• _Records provided_
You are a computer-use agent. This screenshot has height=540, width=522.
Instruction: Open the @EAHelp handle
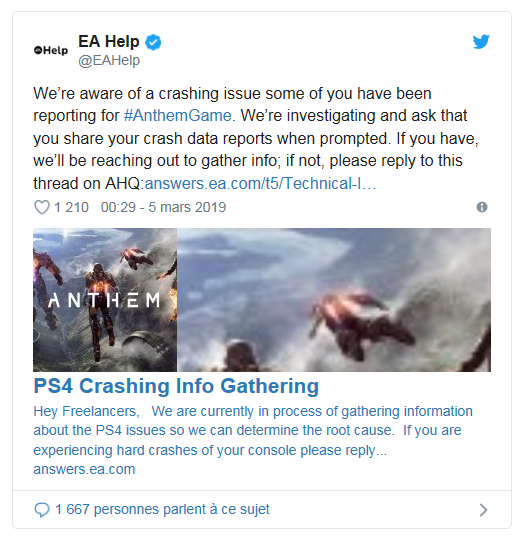(109, 60)
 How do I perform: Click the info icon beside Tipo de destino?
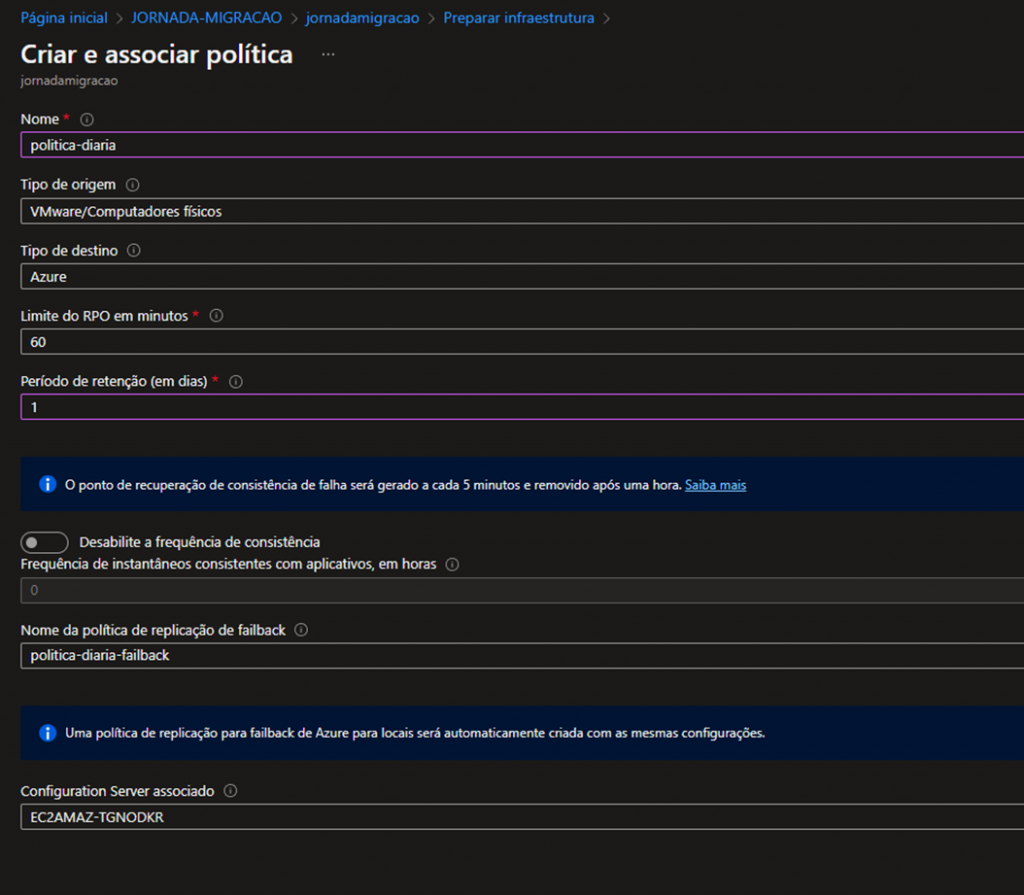[x=134, y=251]
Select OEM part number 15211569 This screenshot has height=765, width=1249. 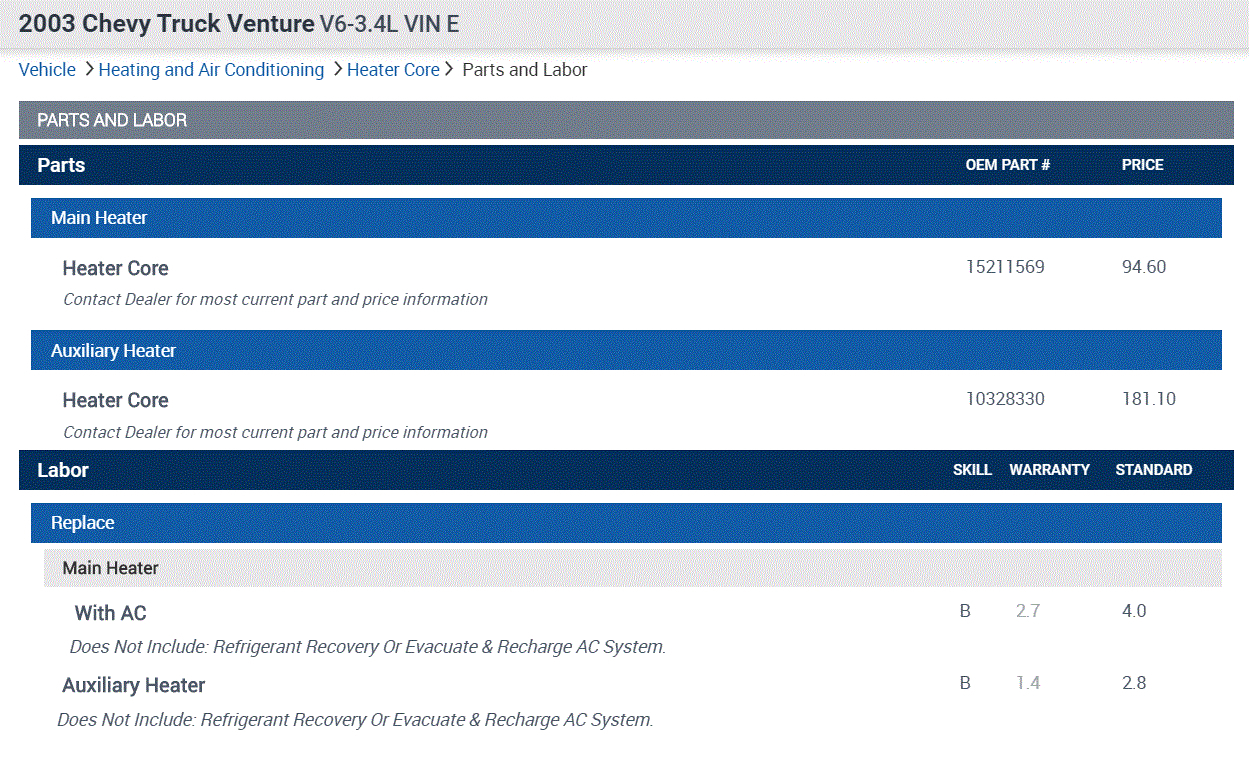[1005, 267]
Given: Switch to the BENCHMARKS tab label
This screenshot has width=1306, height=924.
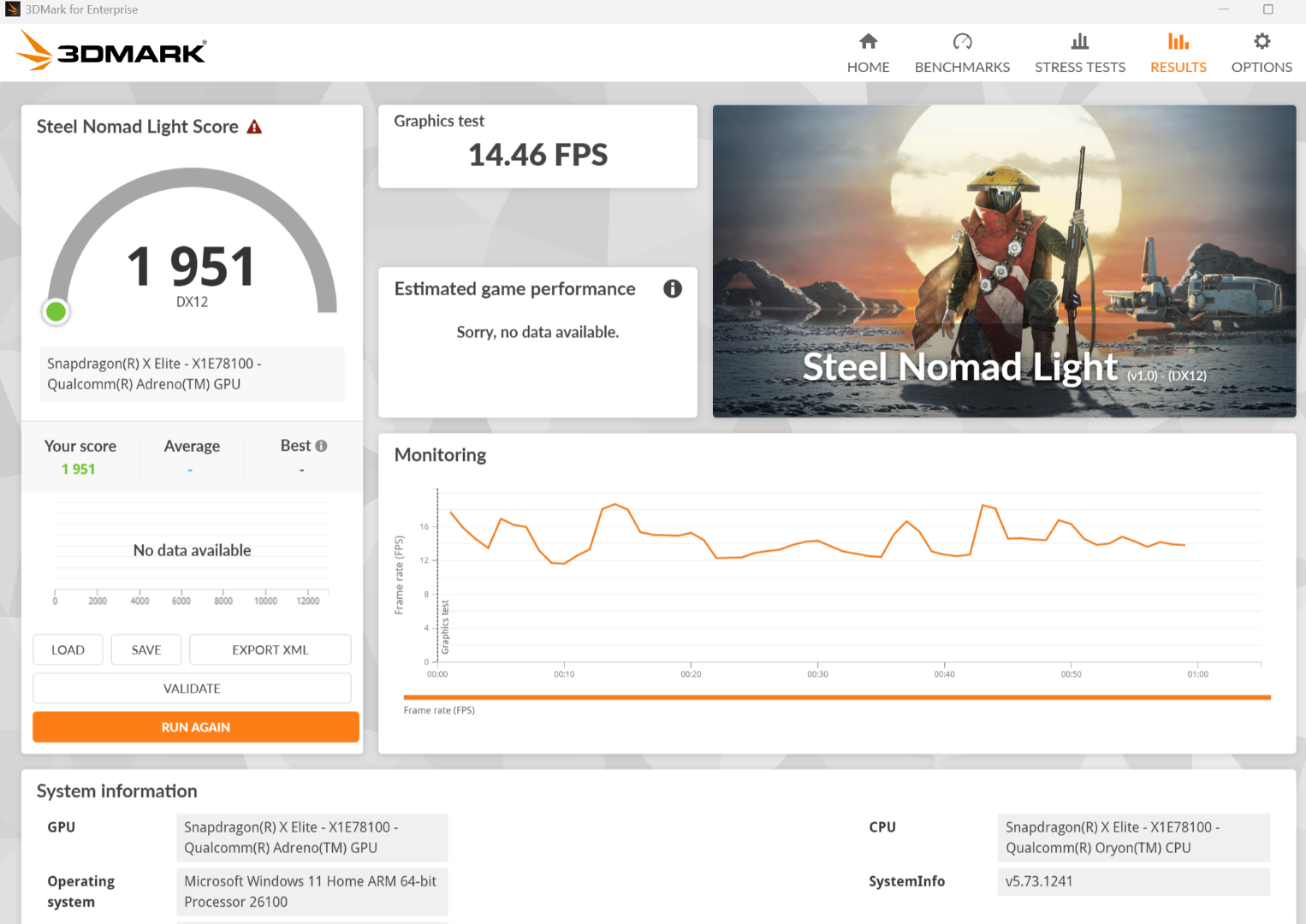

• _Task to carry out_
Please lay out the lines as a Markdown table with the columns Row and Line, numbering the rows and skipping blank lines. Begin at the line that has "Given: Switch to the BENCHMARKS tab label", stop after the final line, and leave the pictures out.

• _Answer for this exercise_
| Row | Line |
|---|---|
| 1 | Given: Switch to the BENCHMARKS tab label |
| 2 | This screenshot has width=1306, height=924. |